Collected data:
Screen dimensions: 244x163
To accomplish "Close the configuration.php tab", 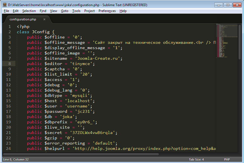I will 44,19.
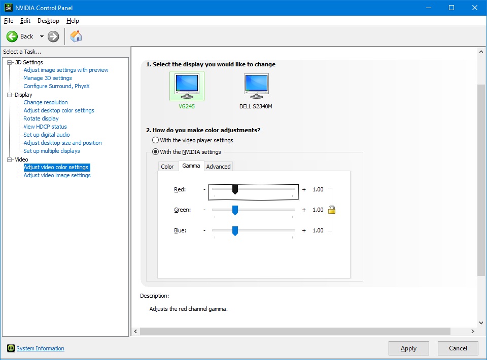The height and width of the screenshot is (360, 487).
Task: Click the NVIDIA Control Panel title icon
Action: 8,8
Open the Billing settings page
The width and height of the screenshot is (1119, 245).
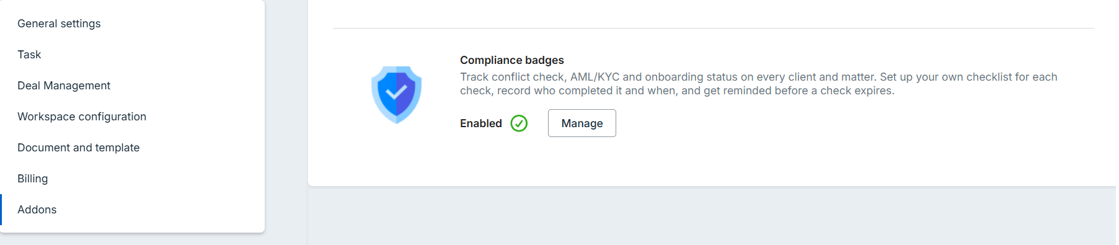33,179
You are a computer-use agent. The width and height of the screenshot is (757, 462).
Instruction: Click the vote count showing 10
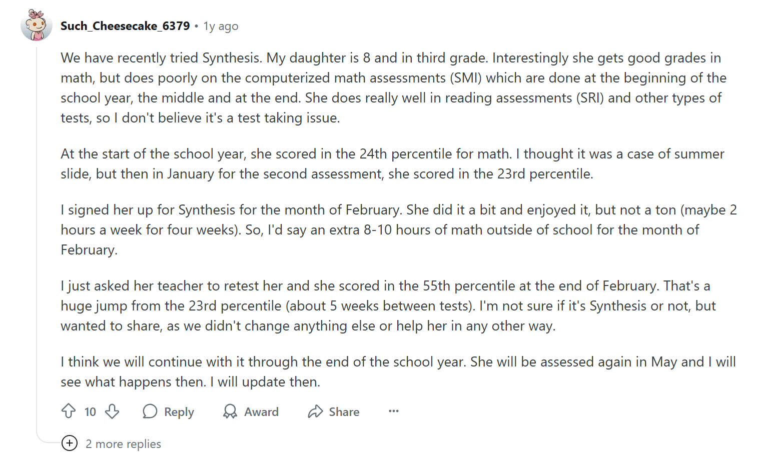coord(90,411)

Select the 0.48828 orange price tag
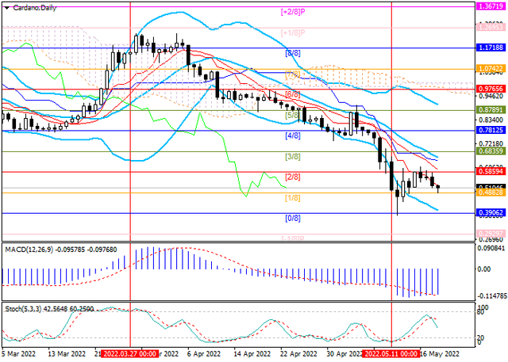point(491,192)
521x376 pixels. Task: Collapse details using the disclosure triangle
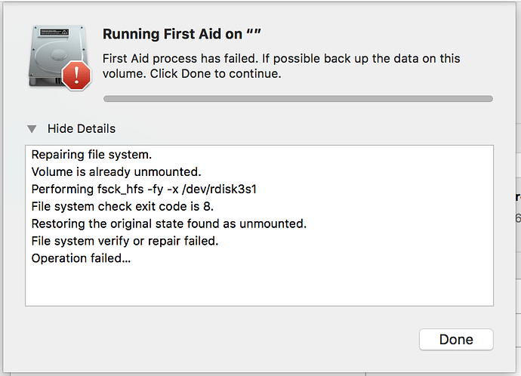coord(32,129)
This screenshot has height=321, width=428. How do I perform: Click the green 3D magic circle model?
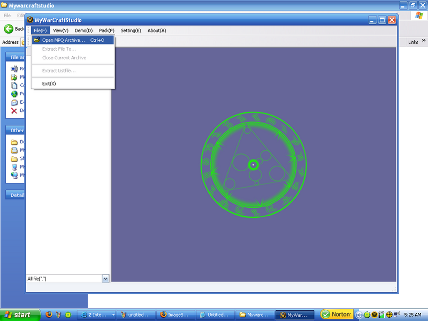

==

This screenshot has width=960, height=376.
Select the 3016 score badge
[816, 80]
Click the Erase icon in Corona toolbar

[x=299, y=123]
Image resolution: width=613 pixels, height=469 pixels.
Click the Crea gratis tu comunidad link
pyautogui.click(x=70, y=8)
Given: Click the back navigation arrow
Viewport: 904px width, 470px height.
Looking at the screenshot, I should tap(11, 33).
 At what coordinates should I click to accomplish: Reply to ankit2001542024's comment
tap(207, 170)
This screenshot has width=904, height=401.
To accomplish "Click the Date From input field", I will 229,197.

• _EXERCISE_:
Wherever the word "This" turns up in a line of the entries above, copy that line.

• _REPLY TO THE EXERCISE_:
This screenshot has height=321, width=428. How do I perform: Click the green 3D magic circle model?
This screenshot has width=960, height=376.
This screenshot has width=904, height=401.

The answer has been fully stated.